### Task requirements:
Answer these questions from the text on critics of channelers below:
1. What site did the search for Mafu turn up after the expected Mafu site?
2. Which site does the Fake Guru site link to?
3. According to the born-again Christian fundamentalist forums, channeling is a sign of what?

### Supplied text:
BEGIN
It should be obvious from all of the above that I have a bit of an…um…issue with channelers. But I have just as much of an issue with some of the folks who have issues with channelers. For example, when I Googled Mafu, one of the first sites I came upon after the expected Mafu site was one called FakeGuru.com. This site, not surprisingly, listed Penny Torres as a fake, and went on to explain, "In reality the ancient swami orders of Sankara do not admit women."
So far, so good. But then I detected a bit of misogyny in the next sentence: "As much as females may seek to steal, there is no such thing as a female ‘swami.’" And then, lest there be any doubt about the spuriousness of Swami-Blonde’s credentials, and the writer’s feelings about women spiritual leaders, he goes on to describe her as, "Just another out-of-control female on a sex-and-power trip, sowing more spiritual confusion in the world." He continues:
Generally absurd ‘channelers’ do not merit inclusion on FakeGuru.com. But now that Torres is ripping off India and the Swami Order, she is violating holy ground. Torres/Mafu is a digusting affront to the dignity and the purity of Sankara's ancient swami order, and another fine case of what females do to pollute traditions and twist eternal Dharmic standards. Stealing all things from the male, and violating the realms only they can protect, females degrade ancient things... [Torres] is truly an offensive poseur to be loathed by intelligent spiritual men.
You tell ’em, buddy. And don’t let us gals get on ships either, and for the love of Kali, don’t let us near fresh milk when we’re in our periods. (Is it just me, or can you too imagine the above writer…er…lavishing extra attention upon his lingam while looking at pics of this despicable blonde vixen? Or photos of J.Z. in her younger days?)
Interestingly enough, the Fake Guru site links to another site called Celibacy.Info, which has several links to information on the fine art of "sexual self-restraint."***
Several other sites purporting to expose the falsity of channeling are little more than born-again Christian fundamentalist forums that thunder about the "end times." According to this P.O.V., channeling and all that other occult stuff is just another sign of the coming Apocalypse that the Bible warned us about.
So…given a choice between self-righteous, misogynistic celibates who practice Eastern spirituality, and self-righteous, misogynistic born-again types…who ya gonna pick? If that were all I had to choose from, I’d go with Swami-Blonde myself.
END
### Data to examine:
BEGIN
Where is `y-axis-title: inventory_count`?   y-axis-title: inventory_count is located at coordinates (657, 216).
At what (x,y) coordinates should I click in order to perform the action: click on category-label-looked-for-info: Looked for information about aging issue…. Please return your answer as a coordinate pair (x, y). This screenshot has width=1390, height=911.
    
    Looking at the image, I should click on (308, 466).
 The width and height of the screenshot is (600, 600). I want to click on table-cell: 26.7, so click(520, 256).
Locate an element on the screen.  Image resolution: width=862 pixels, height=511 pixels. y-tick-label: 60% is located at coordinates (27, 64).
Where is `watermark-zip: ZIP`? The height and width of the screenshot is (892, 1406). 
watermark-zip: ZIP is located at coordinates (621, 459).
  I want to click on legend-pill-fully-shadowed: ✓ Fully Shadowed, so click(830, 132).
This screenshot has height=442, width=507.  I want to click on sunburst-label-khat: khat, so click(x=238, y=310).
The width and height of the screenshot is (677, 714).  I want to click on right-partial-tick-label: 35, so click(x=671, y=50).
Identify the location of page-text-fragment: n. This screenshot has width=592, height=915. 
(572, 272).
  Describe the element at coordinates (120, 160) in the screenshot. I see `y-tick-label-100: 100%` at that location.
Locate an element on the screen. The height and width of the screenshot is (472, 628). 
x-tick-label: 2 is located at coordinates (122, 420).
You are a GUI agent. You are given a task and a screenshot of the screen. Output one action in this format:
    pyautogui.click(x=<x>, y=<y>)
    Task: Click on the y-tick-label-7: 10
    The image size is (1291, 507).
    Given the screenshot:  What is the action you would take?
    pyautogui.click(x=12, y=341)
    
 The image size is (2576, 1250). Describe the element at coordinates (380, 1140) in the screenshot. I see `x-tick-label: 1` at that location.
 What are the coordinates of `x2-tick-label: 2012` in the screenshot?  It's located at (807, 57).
END
### Response area:
1. FakeGuru.com
2. Celibacy.Info
3. The coming Apocalypse that the Bible warned about